Namun, Supri tak sampai membangunkan Arum walau tak lama setelah itu, aroma kopi hitam tercium begitu harum. Arum yakin pria itu lebih memilih membuat kopi sendiri daripada membangunkannya. Namun, ada sisi lain dari sosok Supri yang sampai sekarang Arum sembunyikan. Sisi lain yang juga membuat Arum jijik hingga Arum memilih menjaga jarak dari pria itu.
***
Paginya, Arum sengaja bangun pagi-pagi. Ia merebus air untuk mandi, setelah ia juga memasak nasi dan membuat sayur bening lengkap dengan merebus tiga butir telur sekaligus. Arum sengaja memboyong semua makannya ke kamar. Ia makan kenyang di kamar, memberi Aidan ASI, dan terakhir Arum memutuskan untuk mandi. Di sebelah Aidan, Angga masih tidur. Sekitar pukul dua pagi pria itu pulang. Karena selain bekerja di bank, Angga juga memiliki pekerjaan tambahan yaitu membuat batu bata. Namun tetap saja hasilnya masih untuk Anggun sekeluarga.

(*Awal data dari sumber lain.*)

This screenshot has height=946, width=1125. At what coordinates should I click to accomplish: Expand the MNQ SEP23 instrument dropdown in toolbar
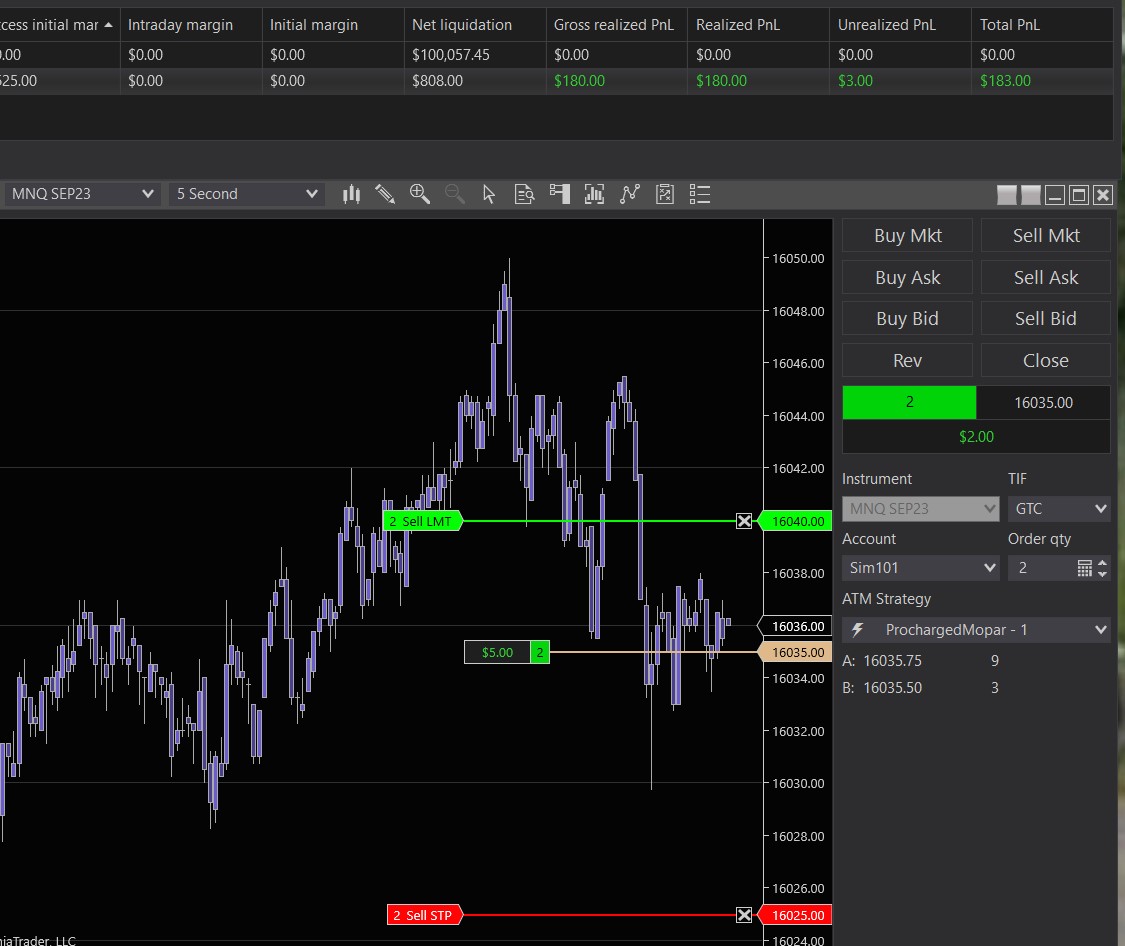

Kadang, Arum merasa sangat kasihan kepada suaminya. Namun karena semua arahan agar sang suami berhenti memanjakan keluarganya malah membuat keributan di antara mereka, Arum sudah tidak bisa berkomentar. Kini saja, sembilan puluh tujuh persen, Arum sudah mantap untuk bercerai. Ia ikhlas Angga menjadi sapi perah keluarga tanpa mau ikut campur lagi.
Tak lama setelah Arum keluar dari kamar dan membawa handuk sekaligus pakaian ganti, dari balik pintu kamar Anggun, Supri langsung beraksi. Layaknya maling yang melakukan segala sesuatunya dengan hati-hati, Supri berjalan mengendap menyusul Arum.
Mumpung semuanya masih pada tidur apalagi semenjak lahiran, Arum jadi makin cantik! Batin Supri sangat bersemangat.